■ **WORK TO COMPLETE**:
Please output the lines shown below exactly as they appear.
DATASET EXCERPTS below:
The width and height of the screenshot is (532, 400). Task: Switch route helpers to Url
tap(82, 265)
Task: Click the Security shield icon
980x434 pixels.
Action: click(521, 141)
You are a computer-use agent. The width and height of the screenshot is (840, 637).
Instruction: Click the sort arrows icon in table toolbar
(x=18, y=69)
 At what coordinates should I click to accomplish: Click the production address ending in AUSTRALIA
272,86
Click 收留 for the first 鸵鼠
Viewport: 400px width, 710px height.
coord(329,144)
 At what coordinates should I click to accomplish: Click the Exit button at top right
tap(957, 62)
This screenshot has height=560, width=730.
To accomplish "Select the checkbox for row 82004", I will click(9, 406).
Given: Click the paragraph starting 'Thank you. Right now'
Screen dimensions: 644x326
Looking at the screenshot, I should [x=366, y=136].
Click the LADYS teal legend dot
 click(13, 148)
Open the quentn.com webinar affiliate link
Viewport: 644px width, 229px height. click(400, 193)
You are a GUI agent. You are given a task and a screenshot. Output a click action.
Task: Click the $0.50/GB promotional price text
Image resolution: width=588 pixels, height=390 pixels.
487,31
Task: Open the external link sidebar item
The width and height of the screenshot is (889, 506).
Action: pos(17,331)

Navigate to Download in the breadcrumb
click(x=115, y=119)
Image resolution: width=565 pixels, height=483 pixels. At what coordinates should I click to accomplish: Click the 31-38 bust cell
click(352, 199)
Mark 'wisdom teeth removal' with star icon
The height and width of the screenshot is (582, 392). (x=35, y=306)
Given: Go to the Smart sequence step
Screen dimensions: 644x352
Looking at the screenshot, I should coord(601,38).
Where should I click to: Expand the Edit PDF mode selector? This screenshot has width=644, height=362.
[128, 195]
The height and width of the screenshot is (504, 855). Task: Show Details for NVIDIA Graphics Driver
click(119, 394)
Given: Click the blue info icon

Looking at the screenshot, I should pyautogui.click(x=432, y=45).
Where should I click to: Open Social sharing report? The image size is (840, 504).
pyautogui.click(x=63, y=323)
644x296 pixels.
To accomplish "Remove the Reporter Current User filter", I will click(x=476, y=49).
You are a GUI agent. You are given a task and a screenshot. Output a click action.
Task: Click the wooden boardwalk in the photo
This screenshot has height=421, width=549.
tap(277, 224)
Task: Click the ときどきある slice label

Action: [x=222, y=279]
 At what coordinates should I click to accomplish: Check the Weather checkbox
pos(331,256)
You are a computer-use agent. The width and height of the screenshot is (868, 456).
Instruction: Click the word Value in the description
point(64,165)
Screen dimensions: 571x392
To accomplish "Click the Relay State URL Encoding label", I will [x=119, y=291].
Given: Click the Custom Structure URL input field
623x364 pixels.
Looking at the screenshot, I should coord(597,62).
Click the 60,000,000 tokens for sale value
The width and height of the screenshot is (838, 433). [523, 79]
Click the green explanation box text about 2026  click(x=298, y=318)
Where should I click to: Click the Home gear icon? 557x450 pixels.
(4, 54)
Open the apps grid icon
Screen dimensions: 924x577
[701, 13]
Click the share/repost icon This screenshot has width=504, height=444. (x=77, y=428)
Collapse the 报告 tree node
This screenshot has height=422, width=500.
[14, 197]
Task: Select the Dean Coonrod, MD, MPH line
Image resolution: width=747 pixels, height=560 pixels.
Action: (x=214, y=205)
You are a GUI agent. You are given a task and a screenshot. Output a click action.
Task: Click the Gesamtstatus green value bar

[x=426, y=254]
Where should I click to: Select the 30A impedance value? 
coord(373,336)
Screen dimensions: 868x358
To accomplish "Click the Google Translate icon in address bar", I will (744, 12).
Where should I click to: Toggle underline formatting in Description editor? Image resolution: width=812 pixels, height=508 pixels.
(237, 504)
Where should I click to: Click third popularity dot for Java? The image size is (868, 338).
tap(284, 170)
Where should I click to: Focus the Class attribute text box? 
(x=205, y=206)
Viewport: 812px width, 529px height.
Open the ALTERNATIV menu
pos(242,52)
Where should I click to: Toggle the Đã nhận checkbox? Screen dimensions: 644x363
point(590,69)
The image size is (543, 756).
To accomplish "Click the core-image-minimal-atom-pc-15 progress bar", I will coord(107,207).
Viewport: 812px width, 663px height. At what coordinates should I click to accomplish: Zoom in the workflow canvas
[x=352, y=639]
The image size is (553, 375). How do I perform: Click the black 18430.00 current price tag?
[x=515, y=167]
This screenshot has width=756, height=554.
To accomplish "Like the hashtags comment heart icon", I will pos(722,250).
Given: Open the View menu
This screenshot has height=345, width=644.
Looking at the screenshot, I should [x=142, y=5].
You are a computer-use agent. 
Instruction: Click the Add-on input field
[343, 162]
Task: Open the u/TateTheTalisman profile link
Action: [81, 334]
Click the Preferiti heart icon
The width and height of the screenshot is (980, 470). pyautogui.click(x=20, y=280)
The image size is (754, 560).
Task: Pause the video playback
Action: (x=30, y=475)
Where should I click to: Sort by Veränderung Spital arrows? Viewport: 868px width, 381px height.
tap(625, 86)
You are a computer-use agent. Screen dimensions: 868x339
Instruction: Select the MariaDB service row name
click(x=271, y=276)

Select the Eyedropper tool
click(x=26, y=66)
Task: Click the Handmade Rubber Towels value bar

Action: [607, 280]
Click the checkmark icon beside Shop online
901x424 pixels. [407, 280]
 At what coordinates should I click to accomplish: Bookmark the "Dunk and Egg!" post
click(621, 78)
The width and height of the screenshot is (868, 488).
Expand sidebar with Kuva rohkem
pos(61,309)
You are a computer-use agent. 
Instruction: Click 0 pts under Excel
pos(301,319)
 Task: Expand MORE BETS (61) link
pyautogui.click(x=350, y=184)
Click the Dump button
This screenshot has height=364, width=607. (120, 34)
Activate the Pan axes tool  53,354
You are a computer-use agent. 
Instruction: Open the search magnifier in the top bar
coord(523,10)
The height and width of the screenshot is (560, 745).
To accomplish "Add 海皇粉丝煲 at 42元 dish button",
End of DATASET EXCERPTS.
■ **THE ANSWER**:
The width and height of the screenshot is (532, 400). Task: Switch route helpers to Url
tap(82, 265)
Task: Click the Security shield icon
980x434 pixels.
Action: click(521, 141)
You are a computer-use agent. The width and height of the screenshot is (840, 637).
Instruction: Click the sort arrows icon in table toolbar
(x=18, y=69)
 At what coordinates should I click to accomplish: Click the production address ending in AUSTRALIA
272,86
Click 收留 for the first 鸵鼠
Viewport: 400px width, 710px height.
coord(329,144)
 At what coordinates should I click to accomplish: Click the Exit button at top right
tap(957, 62)
This screenshot has height=560, width=730.
To accomplish "Select the checkbox for row 82004", I will click(9, 406).
Given: Click the paragraph starting 'Thank you. Right now'
Screen dimensions: 644x326
Looking at the screenshot, I should [x=366, y=136].
Click the LADYS teal legend dot
 click(13, 148)
Open the quentn.com webinar affiliate link
Viewport: 644px width, 229px height. click(400, 193)
You are a GUI agent. You are given a task and a screenshot. Output a click action.
Task: Click the $0.50/GB promotional price text
Image resolution: width=588 pixels, height=390 pixels.
487,31
Task: Open the external link sidebar item
The width and height of the screenshot is (889, 506).
Action: pos(17,331)

Navigate to Download in the breadcrumb
click(x=115, y=119)
Image resolution: width=565 pixels, height=483 pixels. At what coordinates should I click to accomplish: Click the 31-38 bust cell
click(352, 199)
Mark 'wisdom teeth removal' with star icon
The height and width of the screenshot is (582, 392). (x=35, y=306)
Given: Go to the Smart sequence step
Screen dimensions: 644x352
Looking at the screenshot, I should coord(601,38).
Where should I click to: Expand the Edit PDF mode selector? This screenshot has width=644, height=362.
[128, 195]
The height and width of the screenshot is (504, 855). Task: Show Details for NVIDIA Graphics Driver
click(119, 394)
Given: Click the blue info icon

Looking at the screenshot, I should pyautogui.click(x=432, y=45).
Where should I click to: Open Social sharing report? The image size is (840, 504).
pyautogui.click(x=63, y=323)
644x296 pixels.
To accomplish "Remove the Reporter Current User filter", I will click(x=476, y=49).
You are a GUI agent. You are given a task and a screenshot. Output a click action.
Task: Click the wooden boardwalk in the photo
This screenshot has height=421, width=549.
tap(277, 224)
Task: Click the ときどきある slice label

Action: [x=222, y=279]
 At what coordinates should I click to accomplish: Check the Weather checkbox
pos(331,256)
You are a computer-use agent. The width and height of the screenshot is (868, 456).
Instruction: Click the word Value in the description
point(64,165)
Screen dimensions: 571x392
To accomplish "Click the Relay State URL Encoding label", I will [x=119, y=291].
Given: Click the Custom Structure URL input field
623x364 pixels.
Looking at the screenshot, I should coord(597,62).
Click the 60,000,000 tokens for sale value
The width and height of the screenshot is (838, 433). [523, 79]
Click the green explanation box text about 2026  click(x=298, y=318)
Where should I click to: Click the Home gear icon? 557x450 pixels.
(4, 54)
Open the apps grid icon
Screen dimensions: 924x577
[701, 13]
Click the share/repost icon This screenshot has width=504, height=444. (x=77, y=428)
Collapse the 报告 tree node
This screenshot has height=422, width=500.
[14, 197]
Task: Select the Dean Coonrod, MD, MPH line
Image resolution: width=747 pixels, height=560 pixels.
Action: (x=214, y=205)
You are a GUI agent. You are given a task and a screenshot. Output a click action.
Task: Click the Gesamtstatus green value bar

[x=426, y=254]
Where should I click to: Select the 30A impedance value? 
coord(373,336)
Screen dimensions: 868x358
To accomplish "Click the Google Translate icon in address bar", I will (744, 12).
Where should I click to: Toggle underline formatting in Description editor? Image resolution: width=812 pixels, height=508 pixels.
(237, 504)
Where should I click to: Click third popularity dot for Java? The image size is (868, 338).
tap(284, 170)
Where should I click to: Focus the Class attribute text box? 
(x=205, y=206)
Viewport: 812px width, 529px height.
Open the ALTERNATIV menu
pos(242,52)
Where should I click to: Toggle the Đã nhận checkbox? Screen dimensions: 644x363
point(590,69)
The image size is (543, 756).
To accomplish "Click the core-image-minimal-atom-pc-15 progress bar", I will coord(107,207).
Viewport: 812px width, 663px height. At what coordinates should I click to accomplish: Zoom in the workflow canvas
[x=352, y=639]
The image size is (553, 375). How do I perform: Click the black 18430.00 current price tag?
[x=515, y=167]
This screenshot has width=756, height=554.
To accomplish "Like the hashtags comment heart icon", I will pos(722,250).
Given: Open the View menu
This screenshot has height=345, width=644.
Looking at the screenshot, I should [x=142, y=5].
You are a computer-use agent. 
Instruction: Click the Add-on input field
[343, 162]
Task: Open the u/TateTheTalisman profile link
Action: [81, 334]
Click the Preferiti heart icon
The width and height of the screenshot is (980, 470). pyautogui.click(x=20, y=280)
The image size is (754, 560).
Task: Pause the video playback
Action: (x=30, y=475)
Where should I click to: Sort by Veränderung Spital arrows? Viewport: 868px width, 381px height.
tap(625, 86)
You are a computer-use agent. Screen dimensions: 868x339
Instruction: Select the MariaDB service row name
click(x=271, y=276)

Select the Eyedropper tool
click(x=26, y=66)
Task: Click the Handmade Rubber Towels value bar

Action: [607, 280]
Click the checkmark icon beside Shop online
901x424 pixels. [407, 280]
 At what coordinates should I click to accomplish: Bookmark the "Dunk and Egg!" post
click(621, 78)
The width and height of the screenshot is (868, 488).
Expand sidebar with Kuva rohkem
pos(61,309)
You are a computer-use agent. 
Instruction: Click 0 pts under Excel
pos(301,319)
 Task: Expand MORE BETS (61) link
pyautogui.click(x=350, y=184)
Click the Dump button
This screenshot has height=364, width=607. (120, 34)
Activate the Pan axes tool  53,354
You are a computer-use agent. 
Instruction: Open the search magnifier in the top bar
coord(523,10)
The height and width of the screenshot is (560, 745).
To accomplish "Add 海皇粉丝煲 at 42元 dish button",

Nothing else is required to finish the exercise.